Try it - The entries that follow should come back exactly, with no pictures among them.

══ Task data ══

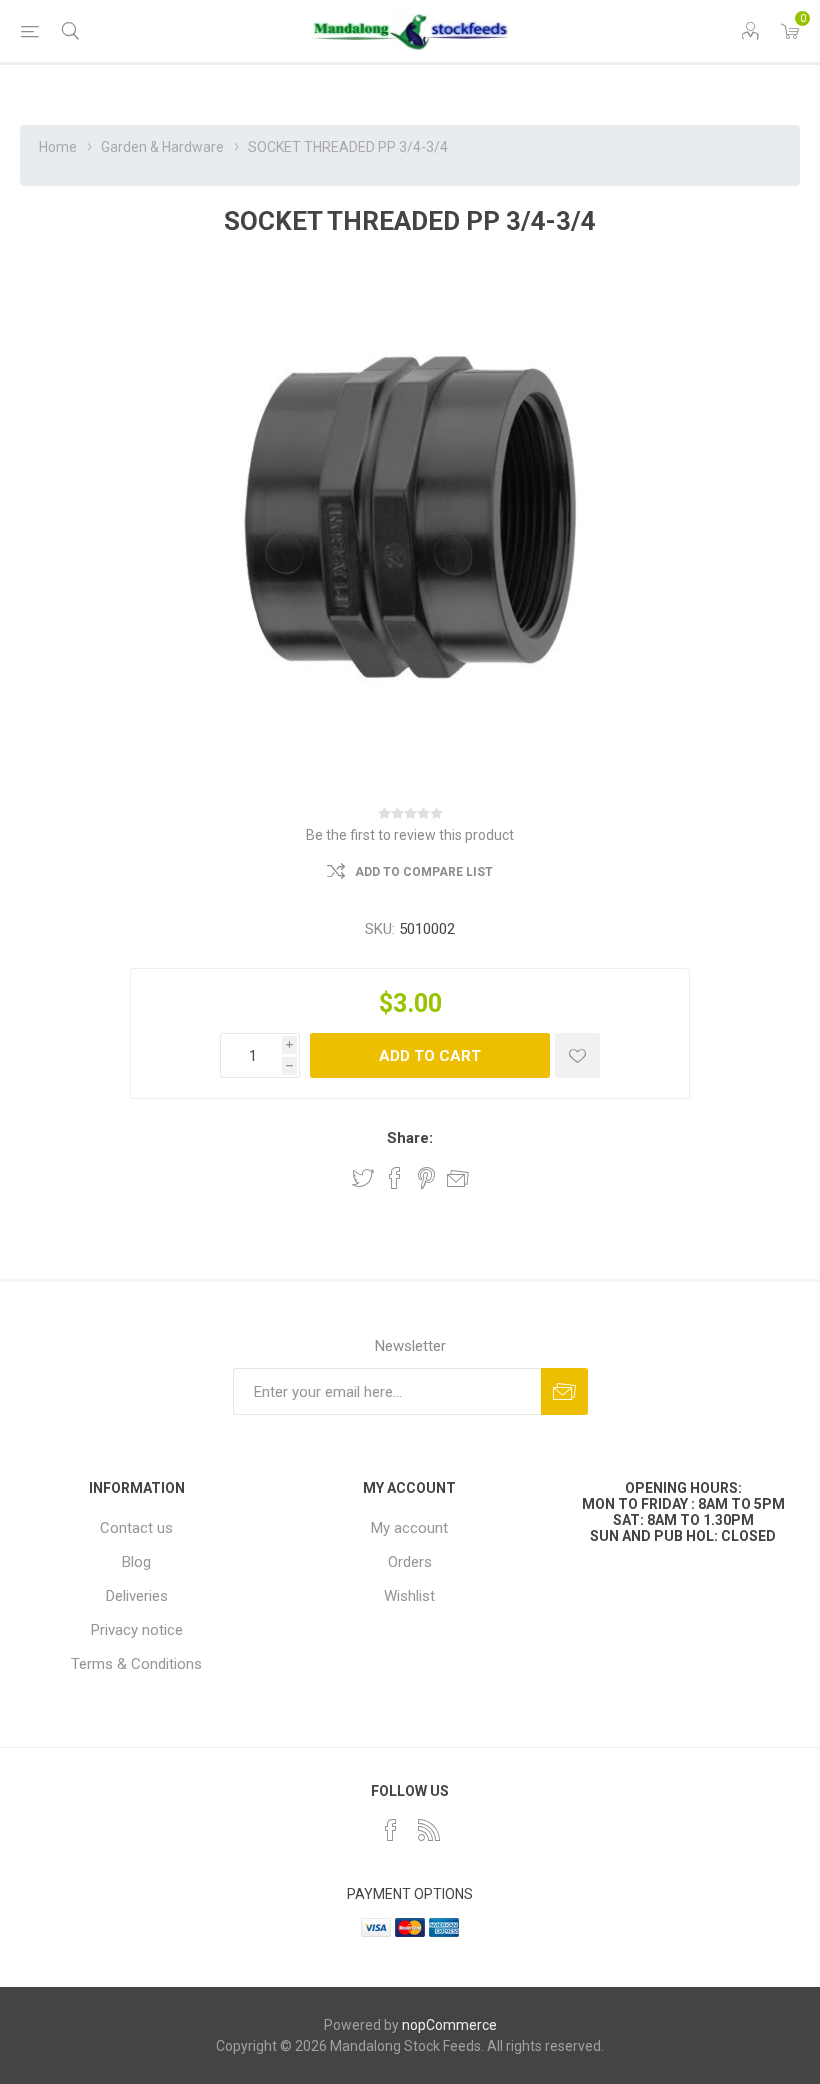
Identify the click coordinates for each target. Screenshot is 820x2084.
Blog (136, 1562)
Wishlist (409, 1596)
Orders (410, 1562)
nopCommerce (449, 2025)
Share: (410, 1138)
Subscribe (564, 1391)
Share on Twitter (363, 1178)
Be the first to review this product (410, 835)
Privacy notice (137, 1630)
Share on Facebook (395, 1178)
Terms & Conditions (136, 1664)
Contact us (136, 1528)
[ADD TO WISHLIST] (577, 1055)
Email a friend (458, 1178)
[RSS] (429, 1830)
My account (409, 1528)
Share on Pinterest (426, 1178)
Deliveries (137, 1596)
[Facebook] (391, 1830)
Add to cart (430, 1056)
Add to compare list (424, 872)
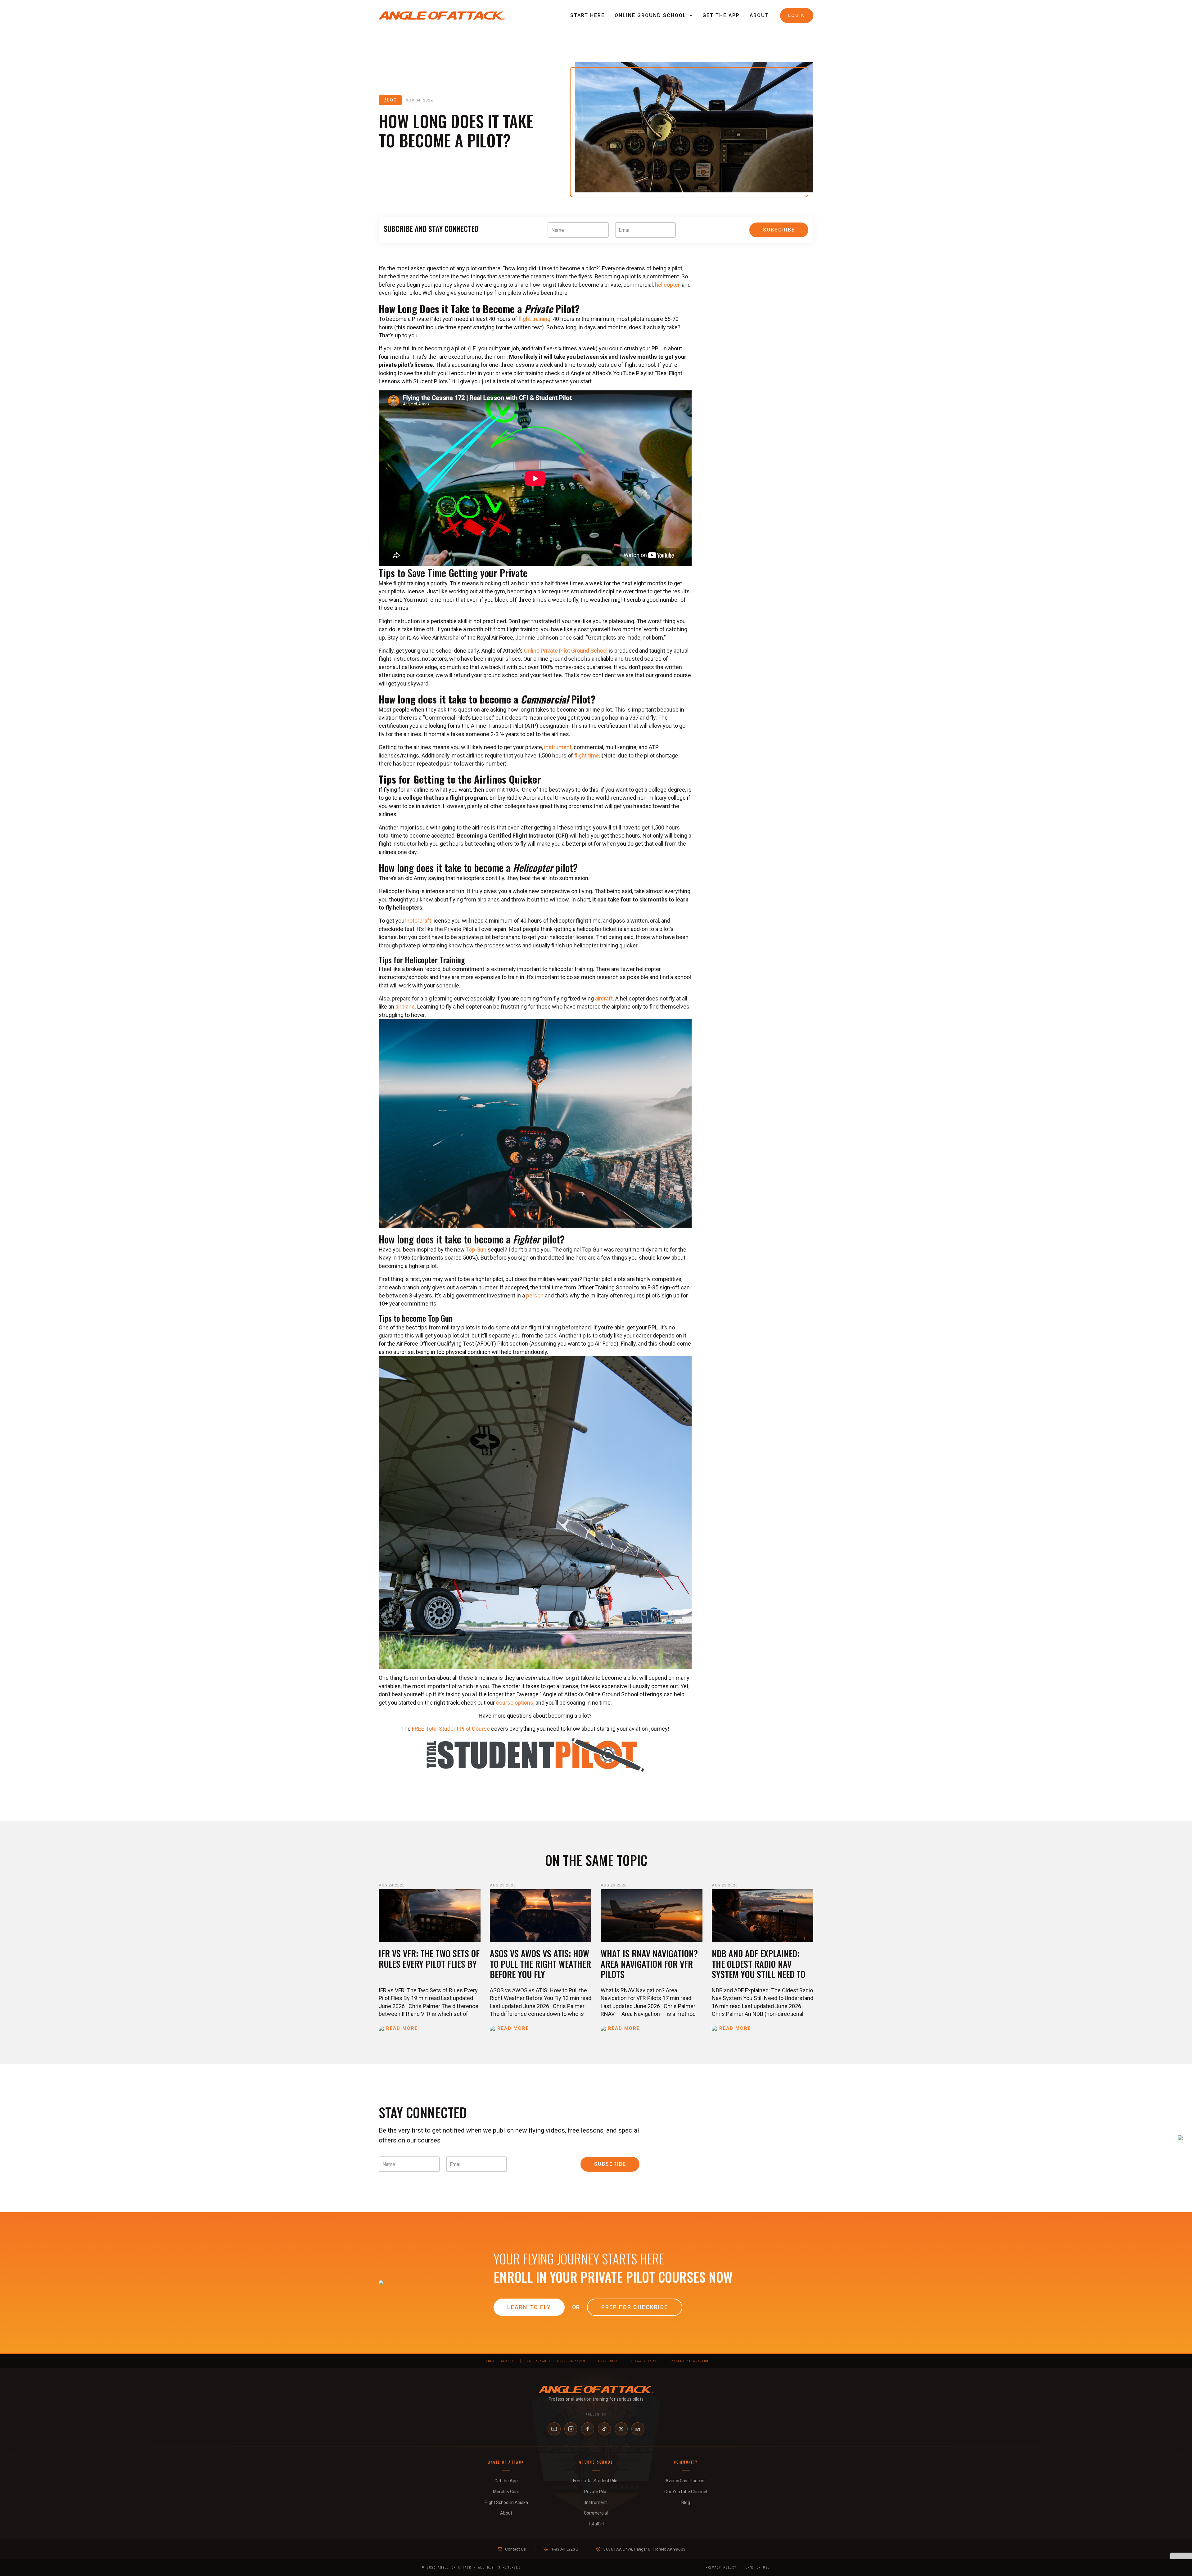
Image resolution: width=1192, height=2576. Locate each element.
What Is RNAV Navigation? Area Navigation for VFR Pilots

═══

Exercise response -
Identify the click coordinates for each target. Screenshot is 820x2084.
Blog (136, 1562)
Wishlist (409, 1596)
Orders (410, 1562)
nopCommerce (449, 2025)
Share: (410, 1138)
Subscribe (564, 1391)
Share on Twitter (363, 1178)
Be the first to review this product (410, 835)
Privacy notice (137, 1630)
Share on Facebook (395, 1178)
Terms & Conditions (136, 1664)
Contact us (136, 1528)
[ADD TO WISHLIST] (577, 1055)
Email a friend (458, 1178)
[RSS] (429, 1830)
My account (409, 1528)
Share on Pinterest (426, 1178)
Deliveries (137, 1596)
[Facebook] (391, 1830)
Add to cart (430, 1056)
Add to compare list (424, 872)
Image resolution: width=1192, height=2576. Locate each element.
What Is RNAV Navigation? Area Navigation for VFR Pilots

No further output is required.